Denver Nuggets guard Isaiah Thomas, left, knocks the ball away from Portland Trail Blazers guard Damian Lillard during an NBA game in Portland, Ore., on Sunday, April 7, 2019. AP Photo/Steve Dykes

Not too long ago, Isaiah Thomas tried, and failed, to suppress a mocking smile when talking about the Washington Wizards.

In 2017, the matchups between the Wizards and the Boston Celtics had mushroomed into a full-on rivalry, and before a regular season game played in January, Wizards players decided to dress in all black as though they were attending a funeral for the team in green. Thomas, then the Celtics’ mighty-mite MVP candidate, heard of the Wizards’ plans and, when asked by reporters, offered a satire for the grave attire.

“That’s cute,” Thomas said with a dimpled sneer that revealed he wasn’t actually sharing a compliment. “It’s definitely not no Game 7. It’s not the playoffs, but if they want to take it that serious, then they can.”

Much has changed in only two years, and Thomas is no longer smirking at the Wizards. Both the team and the former all-star player desperately need each other. He wants an opportunity, and they, as Thomas once referred to the Wizards, require a capable point guard.

On Monday, Thomas agreed to come to Washington on a discount (one year for the veteran’s minimum of approximately $2.3 million). The meager contract, however, is a sacrifice he needs to make as he hopes to revive his stalled career.

Thomas, a dynamic scoring guard generously listed at 5-foot-9, was the living embodiment of a motivational poster — the last player selected in the 2011 NBA draft who went on to make the all-NBA team in 2017, the same year he finished fifth in MVP voting. Since the end of that 2016-17 season, however, Thomas’s career has been derailed by surgery and rehabilitation on his right hip. Boston traded Thomas to the Cleveland Cavaliers, and he has appeared in just 44 regular season games across two seasons for the Cavaliers, Los Angeles Lakers and Denver Nuggets.

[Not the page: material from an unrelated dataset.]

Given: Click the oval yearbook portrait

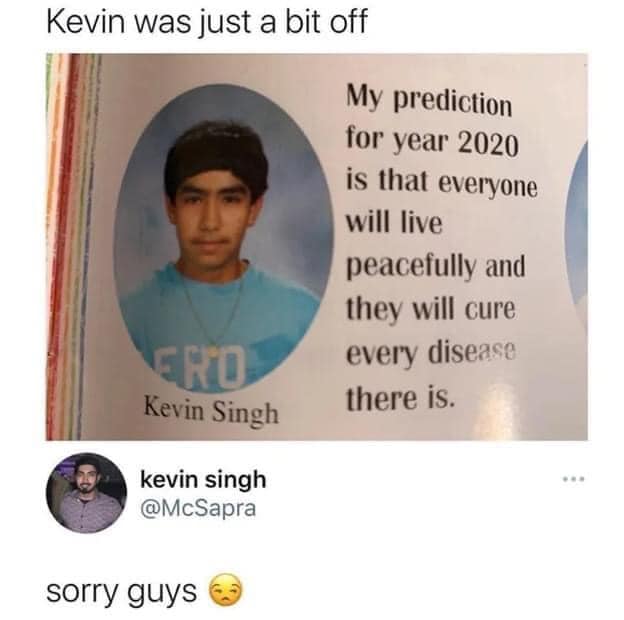Looking at the screenshot, I should pos(223,239).
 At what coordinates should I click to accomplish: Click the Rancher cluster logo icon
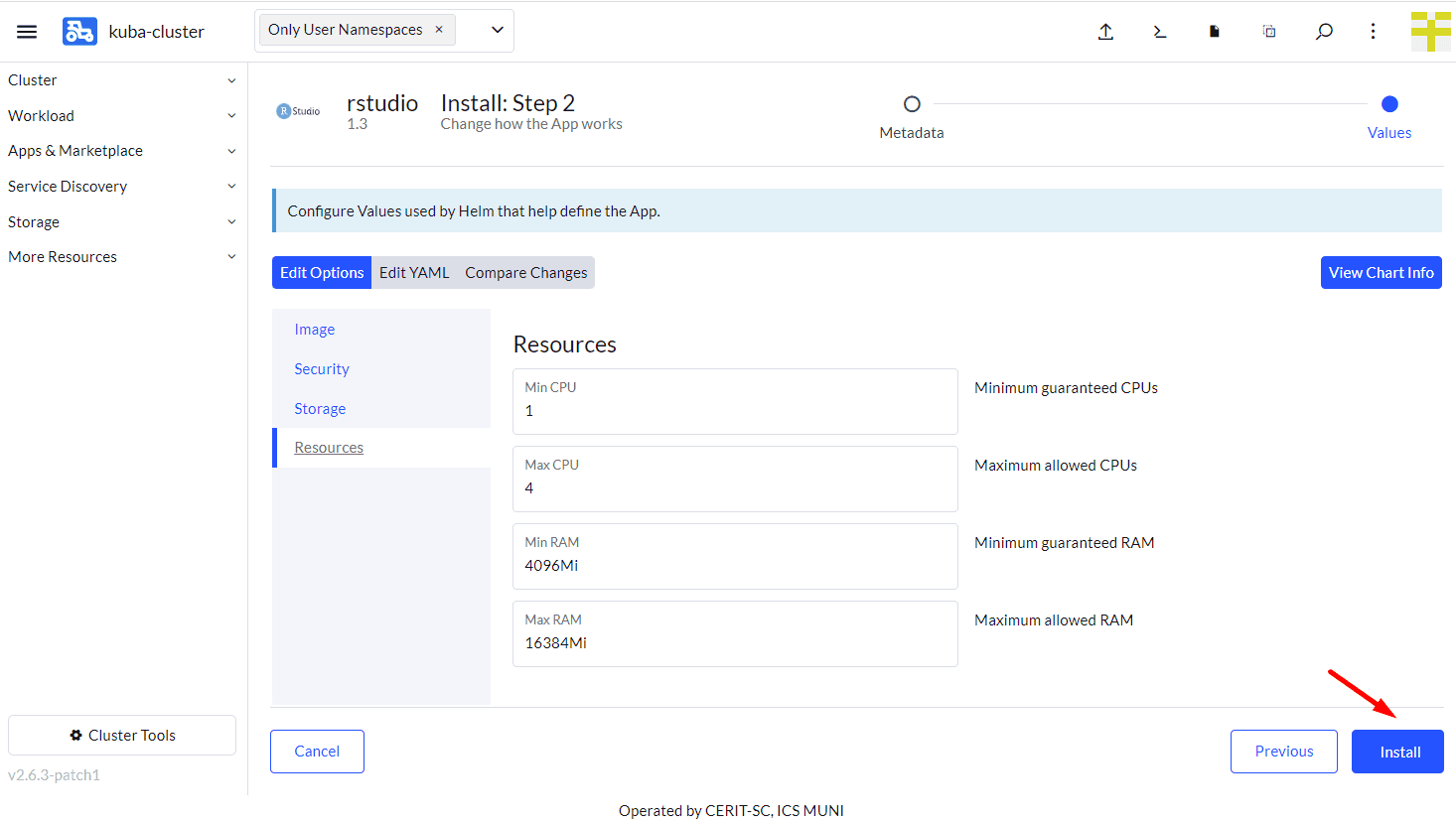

With the Wizards, Thomas will have a blank slate and a chance to stand out within the void left by John Wall’s injury. Wall may miss the upcoming season — a reality Washington acknowledges, which is why the team applied to the NBA for a disabled player exception — but this absence will possibly open a starting spot for Thomas.

If given the minutes and freedom to play his game, Thomas can attempt to recapture his shooting touch, which has been affected by his hip issues. After the 2016-17 season, when Thomas connected on 37.9% of his 3-pointers, he has averaged poor percentages from beyond the arc: 25.3% with the Cavaliers, 32.7% with the Lakers and 27.9% with the Nuggets.

It’s still anybody’s guess whether Thomas can score with as much vigor now that he has two healthy hips. He couldn’t show the extent of his recovery last year with Denver, which was one of the top teams in the Western Conference and already had a set rotation by the time Thomas made his season debut just before the all-star break. In 12 games, Thomas averaged just 8.1 points and 15.1 minutes. In six of those appearances, Thomas used the limited court time to reach double figures in scoring, but he only shot efficiently twice (a 3-for-5 night for 11 points against Oklahoma City and a 5-for-11 performance for a season-high 16 points in his second game back against Dallas).

While it’s a stretch to believe Thomas can return to being the same player he was during his final season with the Celtics and score almost 30 points a night, he could help take pressure off the Wizards’ best player, Bradley Beal. Despite his shooting percentages at his past few stops, Thomas can provide Washington with better backcourt depth. And the Wizards apparently believe his defense won’t be too detrimental.

Even when Thomas had MVP-level offensive numbers, his statistics could not cover his defensive woes. As a smaller player, Thomas has physical limitations in stopping opponents from trying to score over him, and when he was on the floor during the 2016-17 season, the Celtics surrendered 113.0 points per 100 possessions.

Still, Thomas seemed aware of his reputation. After a 2017 playoff game when then-teammate Avery Bradley described Thomas’s defense as “underrated,” Thomas stopped the praise.

“Don’t hype me. Don’t hype me,” Thomas said. “They say I’m the worst defender in the league. I’m fine with being the worst defender.”

It was his scoring, not defense, that set Thomas apart in his greatest season, when he dropped 53 points against Washington in Game 2 of their second-round playoff series. But that Celtics-Wizards rivalry now rests in peace, after 17 of the 22 players who logged minutes in that Jan. 24, 2017, “funeral” matchup have moved on and both teams have veered in separate directions. The greatest sign of this change is the peace agreement between two former enemies — the team nearing a rebuilding phase and the player needing a reset.